When Mike and Jon left, the remaining members of the band had to have a gut check, but it didn’t take them very long to realize they couldn’t see themselves doing anything else.
“We still have that foot on the gas, man.” Sandberg concluded. “We’re still pissed off. We’re even more pissed off now. The shows are going to be even more visceral now because we’ve got a full goddamn year’s worth of energy to get out.”

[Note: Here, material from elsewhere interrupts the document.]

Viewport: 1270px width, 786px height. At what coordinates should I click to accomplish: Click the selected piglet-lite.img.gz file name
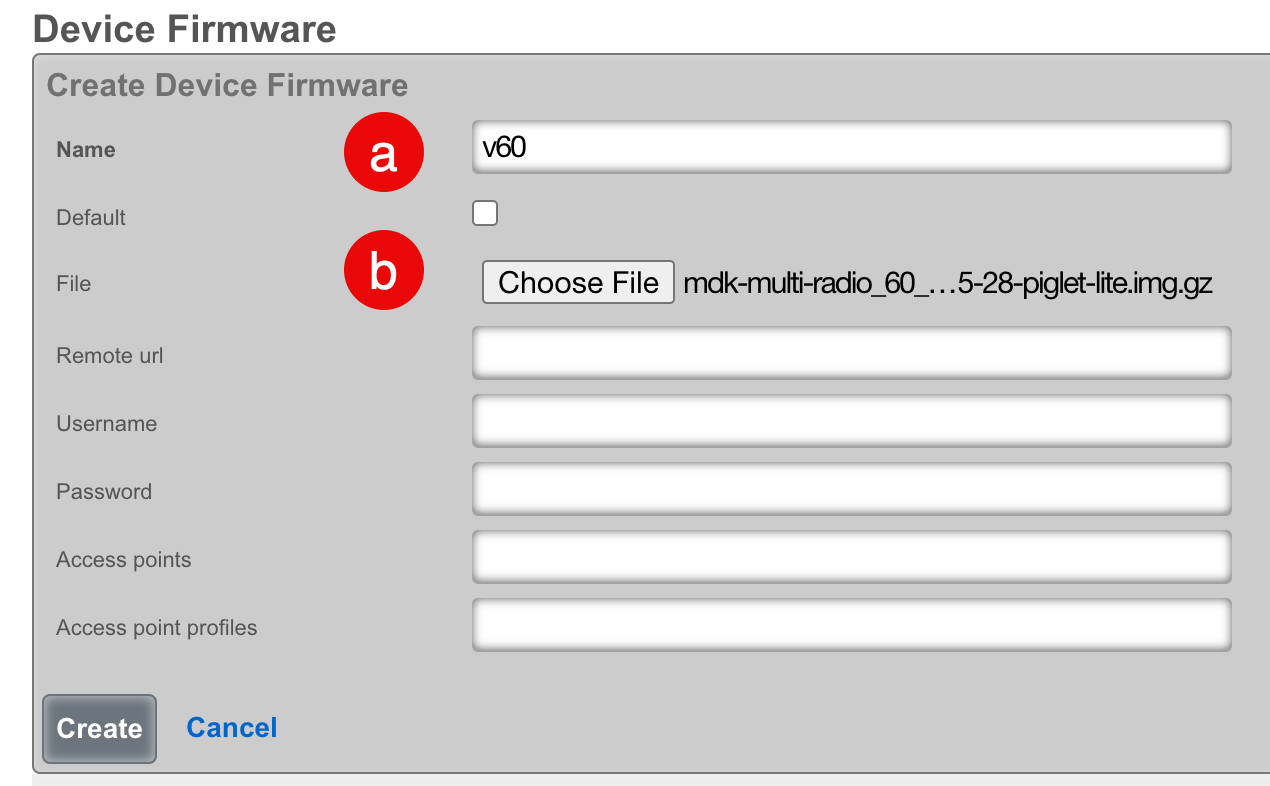pyautogui.click(x=947, y=284)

And when the band does return to Salt Lake, I’ll be right there in the front row waiting.
A Beginner’s Guide to Quiet Oaks
I Don’t Bleed for You - Honestly, the best way to get into Quiet Oaks is to see them live, but since that’s not possible, here’s the next best thing. The band recorded a short set for the Jam in the Van series. All of the videos are good, but “I Don’t Bleed for You” best captures their live performance.
Keep it Together - This is the perfect song to help you get through the pandemic. It opens with Dane singing, “Try to keep it all together, keep my head from stormy weather,” and isn’t that what we’re all trying to do right now?
Never Really Minded - Have I mentioned how adept Dane is at screaming? Well, this track shows you exactly what I’m talking about.
Laugh it Up - At their core, Quiet Oaks is just a band that wants to shred and have a good time, and this video is a perfect distillation of that.
Guns - Almost every Quiet Oaks show I’ve been to has ended with this song, so it seems fitting to have it be my last suggestion. What I want you to do is close your eyes, listen to the music, and imagine the pit is circling up behind you and you’re ready to throw some ’bows.